Quelle est la thèse dans chacun des extraits suivants ?
C'est par le travail que la femme a en grande partie franchi la distance qui la séparait du mâle ; c'est le travail qui peut seul lui garantir une liberté concrète. […] Cependant il ne faudrait pas croire que la simple juxtaposition du droit de vote et d'un métier soit une parfaite libération : le travail aujourd'hui n'est pas la liberté.
Simone de Beauvoir, Le Deuxième Sexe, II, quatrième partie « Vers la libération », 1949
Ceux qui jugent et qui condamnent disent la peine de mort nécessaire. D'abord, – parce qu'il importe de retrancher de la communauté sociale un membre qui lui a déjà nui et qui pourrait lui nuire encore. – S'il ne s'agissait que de cela, la prison perpétuelle suffirait. À quoi bon la mort ? Vous objectez qu'on peut s'échapper d'une prison ? faites mieux votre ronde. Si vous ne croyez pas à la solidité des barreaux de fer, comment osez-vous avoir des ménageries ?
Pas de bourreau où le geôlier suffit.
Victor Hugo, Le Dernier Jour d'un condamné, 1829
Dans un article, Balzac commente la pièce Hernani de Hugo.
Nous résumons notre critique en disant que tous les ressorts de cette pièce sont usés ; le sujet, inadmissible, reposât-il sur un fait vrai, parce que toutes les aventures ne sont pas susceptibles d'être dramatisées ; les caractères, faux ; la conduite des personnages, contraire au bon sens ; et, dans quelques années, les admirateurs de ce premier angle de la trilogie que M. Victor Hugo nous promet, seront bien surpris d'avoir pu se passionner pour Hernani. L'auteur nous semble, jusqu'à présent, meilleur prosateur que poète, et plus poète que dramatiste1. M. Victor Hugo ne rencontrera jamais un trait de naturel que par hasard ; et, à moins de travaux consciencieux, d'une grande docilité aux conseils d'amis sévères, la scène lui est interdite. Entre la préface de Cromwell et le drame d'Hernani, il y a une distance énorme. Hernani aurait tout au plus été le sujet d'une ballade.

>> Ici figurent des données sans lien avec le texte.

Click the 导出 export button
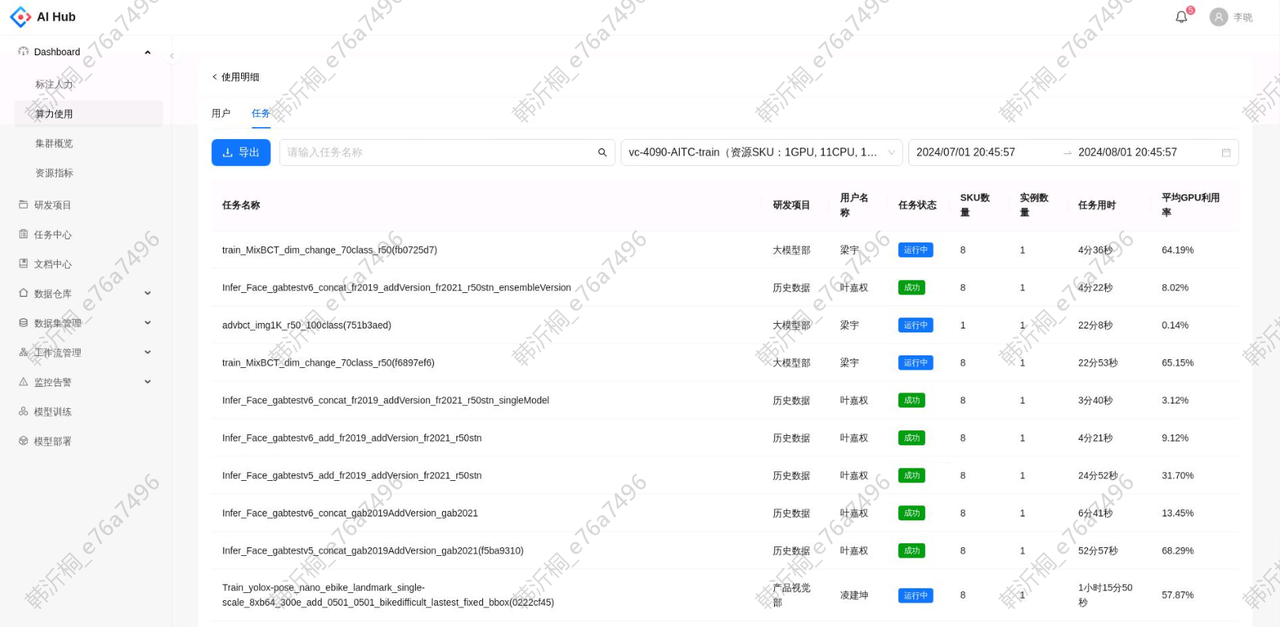The image size is (1280, 627). pyautogui.click(x=241, y=153)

Honoré de Balzac, « Hernani », 1830
1 Dramatiste : dramaturge.
Les autres forment l'homme ; je le récite et en représente un particulier bien mal formé, et lequel, si j'avais à façonner de nouveau, je ferais vraiment bien autre qu'il n'est. Méshui, c'est fait. Or les traits de ma peinture ne fourvoient point, quoiqu'ils se changent et diversifient. Le monde n'est qu'une branloire pérenne. Toutes choses y branlent sans cesse : la terre, les rochers du Caucase, les pyramides d'Égypte, et du branle public et du leur. La constance même n'est autre chose qu'un branle plus languissant. Je ne puis assurer mon objet. Il va trouble et chancelant, d'une ivresse naturelle. Je le prends en ce point, comme il est, en l'instant que je m'amuse à lui. Je ne peins pas l'être. Je peins le passage.
Michel de Montaigne, Essais, III, 2, 1580
1 Méshui : Aujourd'hui
2 Branloire : balançoire
Je me suis souvent dépité, en mon enfance, de voir dans les comédies italiennes toujours un pédant pour badin1 et le surnom de magister n'avoir guère plus honorable signification parmi nous. Car, leur étant donné en gouvernement et en garde, que pouvais-je moins faire que d'être jaloux de leur réputation ? Je cherchais bien de les excuser par la disconvenance naturelle qu'il y a entre le vulgaire et les personnes rares et excellentes en jugement et en savoir ; d'autant qu'ils vont un train entièrement contraire les uns des autres. [...]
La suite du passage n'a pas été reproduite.